Directions — Consider the data that follows and state how many lines contain the string "Insurance", using the number alone.

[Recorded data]

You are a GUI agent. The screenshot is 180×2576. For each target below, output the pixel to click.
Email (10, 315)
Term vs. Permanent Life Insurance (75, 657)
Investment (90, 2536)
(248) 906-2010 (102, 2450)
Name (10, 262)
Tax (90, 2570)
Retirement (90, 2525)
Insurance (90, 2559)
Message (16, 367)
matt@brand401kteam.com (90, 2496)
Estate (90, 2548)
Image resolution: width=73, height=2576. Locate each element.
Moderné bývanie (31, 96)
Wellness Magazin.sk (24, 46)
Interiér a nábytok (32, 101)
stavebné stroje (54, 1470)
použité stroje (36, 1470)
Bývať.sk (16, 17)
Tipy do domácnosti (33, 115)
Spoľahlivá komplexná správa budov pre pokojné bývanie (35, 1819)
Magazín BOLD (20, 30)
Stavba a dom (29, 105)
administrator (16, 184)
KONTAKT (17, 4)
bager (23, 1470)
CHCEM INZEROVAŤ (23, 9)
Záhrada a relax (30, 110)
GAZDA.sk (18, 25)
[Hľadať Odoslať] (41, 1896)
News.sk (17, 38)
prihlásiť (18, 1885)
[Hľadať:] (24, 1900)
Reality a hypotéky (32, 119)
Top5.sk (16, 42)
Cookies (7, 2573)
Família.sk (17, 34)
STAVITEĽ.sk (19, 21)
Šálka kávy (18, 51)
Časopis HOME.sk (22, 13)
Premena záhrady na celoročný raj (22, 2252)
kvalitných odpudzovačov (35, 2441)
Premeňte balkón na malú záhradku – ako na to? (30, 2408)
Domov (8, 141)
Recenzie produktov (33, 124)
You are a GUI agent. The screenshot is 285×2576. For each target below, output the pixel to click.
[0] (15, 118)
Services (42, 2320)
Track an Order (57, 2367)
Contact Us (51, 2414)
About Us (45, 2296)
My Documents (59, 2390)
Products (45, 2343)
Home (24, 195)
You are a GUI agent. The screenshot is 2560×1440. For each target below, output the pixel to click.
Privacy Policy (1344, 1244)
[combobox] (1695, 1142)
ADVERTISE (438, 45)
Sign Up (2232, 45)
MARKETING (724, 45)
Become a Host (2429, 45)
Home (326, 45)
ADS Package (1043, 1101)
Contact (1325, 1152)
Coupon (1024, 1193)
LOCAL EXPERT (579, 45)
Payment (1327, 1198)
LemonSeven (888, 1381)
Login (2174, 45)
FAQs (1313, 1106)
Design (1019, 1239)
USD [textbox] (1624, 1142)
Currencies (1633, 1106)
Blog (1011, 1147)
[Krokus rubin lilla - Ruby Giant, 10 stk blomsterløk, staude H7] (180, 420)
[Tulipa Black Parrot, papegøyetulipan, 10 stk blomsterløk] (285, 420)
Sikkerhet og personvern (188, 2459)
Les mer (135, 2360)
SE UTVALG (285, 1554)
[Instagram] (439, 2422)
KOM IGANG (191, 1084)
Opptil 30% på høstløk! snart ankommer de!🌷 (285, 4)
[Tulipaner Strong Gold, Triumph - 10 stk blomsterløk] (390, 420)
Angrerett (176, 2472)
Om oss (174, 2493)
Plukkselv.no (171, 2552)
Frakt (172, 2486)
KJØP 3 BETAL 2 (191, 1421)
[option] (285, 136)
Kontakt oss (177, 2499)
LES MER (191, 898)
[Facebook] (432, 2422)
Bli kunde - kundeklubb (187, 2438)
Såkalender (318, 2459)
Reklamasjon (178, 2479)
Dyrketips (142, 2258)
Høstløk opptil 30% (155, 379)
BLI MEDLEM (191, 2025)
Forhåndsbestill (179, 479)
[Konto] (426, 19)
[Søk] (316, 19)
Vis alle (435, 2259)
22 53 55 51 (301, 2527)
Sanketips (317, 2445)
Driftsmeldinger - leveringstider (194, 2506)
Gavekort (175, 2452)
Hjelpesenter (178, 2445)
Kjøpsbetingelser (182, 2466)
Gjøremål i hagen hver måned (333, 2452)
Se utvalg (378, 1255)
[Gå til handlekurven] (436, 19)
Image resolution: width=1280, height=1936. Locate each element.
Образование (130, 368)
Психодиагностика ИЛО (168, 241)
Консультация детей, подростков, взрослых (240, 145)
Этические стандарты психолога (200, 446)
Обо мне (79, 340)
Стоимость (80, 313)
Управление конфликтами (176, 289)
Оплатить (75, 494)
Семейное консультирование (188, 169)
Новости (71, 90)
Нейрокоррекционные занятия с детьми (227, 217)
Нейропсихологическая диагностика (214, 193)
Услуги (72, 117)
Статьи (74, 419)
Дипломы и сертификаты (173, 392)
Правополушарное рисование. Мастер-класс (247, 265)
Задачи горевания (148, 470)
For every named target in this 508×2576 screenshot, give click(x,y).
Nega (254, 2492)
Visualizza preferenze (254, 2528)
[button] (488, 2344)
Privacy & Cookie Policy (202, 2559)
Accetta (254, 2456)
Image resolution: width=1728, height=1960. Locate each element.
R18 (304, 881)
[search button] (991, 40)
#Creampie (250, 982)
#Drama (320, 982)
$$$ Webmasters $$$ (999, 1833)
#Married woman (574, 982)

Finished exercise — 2